How well, then, may the Heart of Christ serve as a model of the forgiving heart! No selfishness there; no acute sensitiveness to receive and retain wrongs. It was pure unselfishness, utterly flawless forgiveness. A diamond is transfigured carbon, changed from density and darkness into marvelous brilliance by the power of crystallization. Imagine all the carbon of the world collected into one mass, heated to glowing incandescence, subjected to the necessary pressure, and allowed to cool so that every atom would fall into line in obedience to the marshalling forces of crystallization. Then you would have a diamond planet without a flaw or blemish, which would flash back the garnered sheaves of sunlight in blinding splendor. A poet's dream all that, you say. Yet the Heart of Christ is more wonderful still. Infinite love has transfigured It into total unselfishness. It gathers up into Itself God's infinite mercy, and pours it back upon the enemies of God, making every drop of His blood to reflect God's infinite forgiveness.

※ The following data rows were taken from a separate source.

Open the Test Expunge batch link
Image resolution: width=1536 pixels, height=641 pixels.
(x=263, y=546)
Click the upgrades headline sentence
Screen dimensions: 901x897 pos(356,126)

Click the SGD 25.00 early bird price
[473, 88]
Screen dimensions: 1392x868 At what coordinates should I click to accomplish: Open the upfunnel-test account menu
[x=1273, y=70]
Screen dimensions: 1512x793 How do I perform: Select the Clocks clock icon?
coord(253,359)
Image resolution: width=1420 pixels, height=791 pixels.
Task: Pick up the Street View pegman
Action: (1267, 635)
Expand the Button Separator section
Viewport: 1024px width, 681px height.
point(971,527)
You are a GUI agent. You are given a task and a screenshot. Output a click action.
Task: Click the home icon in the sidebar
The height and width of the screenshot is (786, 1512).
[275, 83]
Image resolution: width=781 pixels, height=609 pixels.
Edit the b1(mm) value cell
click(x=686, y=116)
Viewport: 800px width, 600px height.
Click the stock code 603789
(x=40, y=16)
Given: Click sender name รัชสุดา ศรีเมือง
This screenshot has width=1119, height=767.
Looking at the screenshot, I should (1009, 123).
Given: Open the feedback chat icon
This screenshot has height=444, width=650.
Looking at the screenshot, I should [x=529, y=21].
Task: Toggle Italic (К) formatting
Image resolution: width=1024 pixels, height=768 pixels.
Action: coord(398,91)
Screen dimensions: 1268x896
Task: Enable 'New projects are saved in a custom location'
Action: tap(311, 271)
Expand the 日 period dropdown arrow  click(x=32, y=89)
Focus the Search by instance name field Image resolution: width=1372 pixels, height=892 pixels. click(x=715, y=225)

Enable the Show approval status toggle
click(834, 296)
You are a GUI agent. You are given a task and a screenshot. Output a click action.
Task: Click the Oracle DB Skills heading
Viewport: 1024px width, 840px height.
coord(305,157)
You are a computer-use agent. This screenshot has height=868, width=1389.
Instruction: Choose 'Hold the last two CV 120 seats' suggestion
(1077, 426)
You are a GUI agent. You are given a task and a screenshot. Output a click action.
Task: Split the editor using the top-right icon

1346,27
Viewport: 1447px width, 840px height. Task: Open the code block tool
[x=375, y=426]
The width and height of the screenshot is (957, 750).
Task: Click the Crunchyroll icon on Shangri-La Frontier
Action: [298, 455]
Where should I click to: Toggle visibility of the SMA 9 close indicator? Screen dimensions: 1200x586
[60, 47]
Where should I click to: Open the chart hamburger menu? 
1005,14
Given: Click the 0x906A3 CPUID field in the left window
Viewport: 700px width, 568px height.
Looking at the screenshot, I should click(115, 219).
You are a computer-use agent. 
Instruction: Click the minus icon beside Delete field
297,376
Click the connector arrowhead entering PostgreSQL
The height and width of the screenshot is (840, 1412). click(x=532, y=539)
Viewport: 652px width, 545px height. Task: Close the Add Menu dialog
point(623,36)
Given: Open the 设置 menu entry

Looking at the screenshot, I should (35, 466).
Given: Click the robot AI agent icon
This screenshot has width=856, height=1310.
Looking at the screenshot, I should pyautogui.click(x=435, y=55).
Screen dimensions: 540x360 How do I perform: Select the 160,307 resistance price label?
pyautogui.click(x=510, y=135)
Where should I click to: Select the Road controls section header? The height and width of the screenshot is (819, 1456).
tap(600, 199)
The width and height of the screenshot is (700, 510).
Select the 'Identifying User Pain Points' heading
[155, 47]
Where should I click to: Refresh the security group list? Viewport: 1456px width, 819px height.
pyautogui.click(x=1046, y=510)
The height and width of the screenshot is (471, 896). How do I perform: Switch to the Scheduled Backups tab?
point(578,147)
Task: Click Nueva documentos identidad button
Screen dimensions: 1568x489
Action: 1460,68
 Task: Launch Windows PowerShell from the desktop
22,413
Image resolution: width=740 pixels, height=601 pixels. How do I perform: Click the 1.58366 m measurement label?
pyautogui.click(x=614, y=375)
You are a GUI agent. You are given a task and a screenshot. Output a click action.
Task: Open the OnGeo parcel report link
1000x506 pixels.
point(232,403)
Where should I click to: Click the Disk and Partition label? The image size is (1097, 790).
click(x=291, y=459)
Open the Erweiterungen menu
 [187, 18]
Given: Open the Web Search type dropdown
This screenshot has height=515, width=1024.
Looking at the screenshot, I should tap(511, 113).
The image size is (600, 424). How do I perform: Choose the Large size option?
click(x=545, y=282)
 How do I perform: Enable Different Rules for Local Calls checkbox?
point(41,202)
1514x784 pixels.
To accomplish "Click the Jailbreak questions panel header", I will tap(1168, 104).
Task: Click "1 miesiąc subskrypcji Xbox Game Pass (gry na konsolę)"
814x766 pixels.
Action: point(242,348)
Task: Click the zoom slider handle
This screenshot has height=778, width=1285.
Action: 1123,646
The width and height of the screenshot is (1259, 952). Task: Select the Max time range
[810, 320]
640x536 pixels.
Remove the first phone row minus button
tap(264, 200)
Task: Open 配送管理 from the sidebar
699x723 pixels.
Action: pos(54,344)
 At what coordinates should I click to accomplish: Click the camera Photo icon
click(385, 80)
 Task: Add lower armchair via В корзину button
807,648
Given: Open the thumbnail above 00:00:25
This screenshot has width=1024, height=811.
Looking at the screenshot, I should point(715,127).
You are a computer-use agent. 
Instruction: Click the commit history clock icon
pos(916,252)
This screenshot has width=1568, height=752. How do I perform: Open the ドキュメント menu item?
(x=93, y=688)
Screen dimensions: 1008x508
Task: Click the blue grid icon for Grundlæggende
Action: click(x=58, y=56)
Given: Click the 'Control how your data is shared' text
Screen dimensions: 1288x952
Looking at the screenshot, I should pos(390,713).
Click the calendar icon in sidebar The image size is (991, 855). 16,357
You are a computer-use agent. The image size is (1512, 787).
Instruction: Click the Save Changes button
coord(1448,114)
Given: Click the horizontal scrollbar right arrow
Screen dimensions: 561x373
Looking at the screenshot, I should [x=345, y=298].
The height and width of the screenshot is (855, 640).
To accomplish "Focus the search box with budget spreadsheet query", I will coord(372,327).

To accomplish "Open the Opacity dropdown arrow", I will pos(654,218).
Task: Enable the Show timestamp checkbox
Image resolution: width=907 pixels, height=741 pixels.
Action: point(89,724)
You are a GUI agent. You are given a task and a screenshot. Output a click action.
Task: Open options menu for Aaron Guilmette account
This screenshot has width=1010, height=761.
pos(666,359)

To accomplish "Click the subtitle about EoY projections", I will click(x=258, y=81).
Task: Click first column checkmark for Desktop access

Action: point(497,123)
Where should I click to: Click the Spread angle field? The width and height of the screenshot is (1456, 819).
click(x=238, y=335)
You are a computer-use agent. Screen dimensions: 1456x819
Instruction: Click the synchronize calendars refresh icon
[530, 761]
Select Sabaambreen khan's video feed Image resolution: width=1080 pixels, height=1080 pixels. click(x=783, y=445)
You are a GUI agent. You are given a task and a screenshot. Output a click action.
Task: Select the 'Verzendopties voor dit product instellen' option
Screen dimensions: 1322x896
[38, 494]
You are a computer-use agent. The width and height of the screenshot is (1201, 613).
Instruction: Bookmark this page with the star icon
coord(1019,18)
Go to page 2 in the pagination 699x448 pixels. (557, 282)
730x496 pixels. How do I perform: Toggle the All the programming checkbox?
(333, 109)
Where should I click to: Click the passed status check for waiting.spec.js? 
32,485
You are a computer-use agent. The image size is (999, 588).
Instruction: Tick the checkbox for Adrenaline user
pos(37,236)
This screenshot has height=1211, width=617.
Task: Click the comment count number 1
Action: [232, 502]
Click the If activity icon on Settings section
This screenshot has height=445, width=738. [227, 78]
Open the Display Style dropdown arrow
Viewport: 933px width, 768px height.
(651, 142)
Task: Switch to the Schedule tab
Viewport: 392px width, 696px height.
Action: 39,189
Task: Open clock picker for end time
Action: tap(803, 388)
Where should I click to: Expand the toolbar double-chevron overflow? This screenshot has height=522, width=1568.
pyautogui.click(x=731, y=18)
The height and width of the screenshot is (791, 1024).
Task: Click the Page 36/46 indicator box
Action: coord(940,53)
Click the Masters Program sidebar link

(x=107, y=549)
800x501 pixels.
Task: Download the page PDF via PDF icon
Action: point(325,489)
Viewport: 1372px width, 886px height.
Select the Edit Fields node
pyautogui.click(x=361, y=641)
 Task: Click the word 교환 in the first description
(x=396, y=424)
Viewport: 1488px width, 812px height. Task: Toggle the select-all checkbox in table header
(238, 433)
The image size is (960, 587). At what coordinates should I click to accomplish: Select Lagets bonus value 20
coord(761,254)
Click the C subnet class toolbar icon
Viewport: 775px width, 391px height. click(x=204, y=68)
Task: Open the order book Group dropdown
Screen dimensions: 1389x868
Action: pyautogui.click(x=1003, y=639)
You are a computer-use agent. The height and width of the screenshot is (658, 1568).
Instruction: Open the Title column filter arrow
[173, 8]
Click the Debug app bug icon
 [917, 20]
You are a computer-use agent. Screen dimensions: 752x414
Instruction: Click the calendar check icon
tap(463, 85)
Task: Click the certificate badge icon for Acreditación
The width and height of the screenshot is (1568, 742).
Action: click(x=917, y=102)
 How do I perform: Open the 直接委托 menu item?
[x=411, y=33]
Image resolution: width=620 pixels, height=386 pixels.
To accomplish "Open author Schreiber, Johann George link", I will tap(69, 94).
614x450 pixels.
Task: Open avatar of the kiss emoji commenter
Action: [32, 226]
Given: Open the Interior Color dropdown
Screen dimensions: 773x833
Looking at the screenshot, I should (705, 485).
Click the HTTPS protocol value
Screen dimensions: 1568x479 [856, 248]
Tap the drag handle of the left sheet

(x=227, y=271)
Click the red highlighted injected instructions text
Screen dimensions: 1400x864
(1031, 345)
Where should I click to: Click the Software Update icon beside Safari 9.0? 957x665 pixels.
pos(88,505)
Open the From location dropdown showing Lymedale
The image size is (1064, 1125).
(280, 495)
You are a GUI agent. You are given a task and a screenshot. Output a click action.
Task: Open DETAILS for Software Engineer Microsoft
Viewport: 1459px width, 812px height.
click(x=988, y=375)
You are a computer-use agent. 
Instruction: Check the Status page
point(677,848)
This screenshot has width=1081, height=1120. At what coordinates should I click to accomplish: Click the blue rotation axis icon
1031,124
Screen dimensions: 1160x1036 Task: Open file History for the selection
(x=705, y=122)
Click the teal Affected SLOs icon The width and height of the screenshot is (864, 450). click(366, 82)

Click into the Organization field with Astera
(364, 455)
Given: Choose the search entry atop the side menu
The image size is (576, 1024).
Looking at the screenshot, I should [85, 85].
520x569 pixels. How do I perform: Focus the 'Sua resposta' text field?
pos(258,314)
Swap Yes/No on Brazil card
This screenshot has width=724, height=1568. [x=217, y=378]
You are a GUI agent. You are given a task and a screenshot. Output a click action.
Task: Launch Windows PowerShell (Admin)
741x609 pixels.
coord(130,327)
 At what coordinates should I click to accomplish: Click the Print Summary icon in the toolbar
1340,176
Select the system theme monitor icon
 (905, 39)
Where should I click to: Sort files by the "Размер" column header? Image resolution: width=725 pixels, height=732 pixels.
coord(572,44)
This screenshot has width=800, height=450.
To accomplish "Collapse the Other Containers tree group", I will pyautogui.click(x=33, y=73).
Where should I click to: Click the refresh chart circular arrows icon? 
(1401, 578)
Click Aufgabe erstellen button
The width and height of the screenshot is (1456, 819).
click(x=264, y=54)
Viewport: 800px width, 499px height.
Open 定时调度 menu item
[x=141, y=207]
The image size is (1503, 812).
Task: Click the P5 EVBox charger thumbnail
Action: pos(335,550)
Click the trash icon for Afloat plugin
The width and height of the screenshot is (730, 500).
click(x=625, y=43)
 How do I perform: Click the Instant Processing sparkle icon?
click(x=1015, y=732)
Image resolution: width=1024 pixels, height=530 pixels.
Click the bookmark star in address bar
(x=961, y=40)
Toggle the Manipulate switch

The unforgiving heart is not only selfish, but it exaggerates its wrongs. Humorists are fond of showing how a lively imagination and a poor nervous condition can bring upon a man more diseases in an hour than he could get in the contagious ward of a hospital in a century. Wrongs and offended dignity are, if possible, worse victims of the tyrant imagination than weak nerves. Does the Heart of our Lord meet this weakness of the unforgiving heart? It does, and most successfully. Let us take, unforgiving heart, the very wrong which infuriates you most, which has been turned into a monster by a heated imagination. The Heart of Christ felt that very same wrong, has seen in it not any false malice manufactured by temporary madness, but the true malice of it, which far exceeds the" powers of imagination. His Heart is more tender than yours and has felt your wrong more keenly than you have, and has felt it longer than you have, because He felt it from His first heartbeat to His last. You are wounded for one reason, because you are offended; Christ for two reasons, because He is offended and because you are. He feels your wrong, because you are His brother, because your wrong is His wrong, because your wrong is God's wrong. There is, then, a malice in your wrong which Christ knows and feels in His Heart, a malice that is infinite. You think it is a great thing that you should be offended; our Lord understands that it is an infinitely greater thing that God should be offended. The Heart of Christ, therefore, says to you, unforgiving heart: "I have understood your wrong better than you, have seen it so black that it could not be blacker, have felt it more deeply because it was more Mine than yours, have forgiven it after ail, and have died for it." What will you answer to that appeal, unforgiving heart?

And yet that is not all the Heart of Christ has done. It has not only forgiven the wrongs done to it, but by a divine refinement of mercy and charity It changed the blow that was dealt It into a benefit for the hand that dealt the blow, and conferred on Its murderers the power of salvation and life everlasting in the very act in which they robbed It of life, dying for those who were killing It, saving those who were slaying It. The blood that rushed from the Heart of Christ went speeding upon an errand of mercy, hurrying out to heal Its enemies and destroyers; it was warm, eternal, infinite forgiveness from the Heart.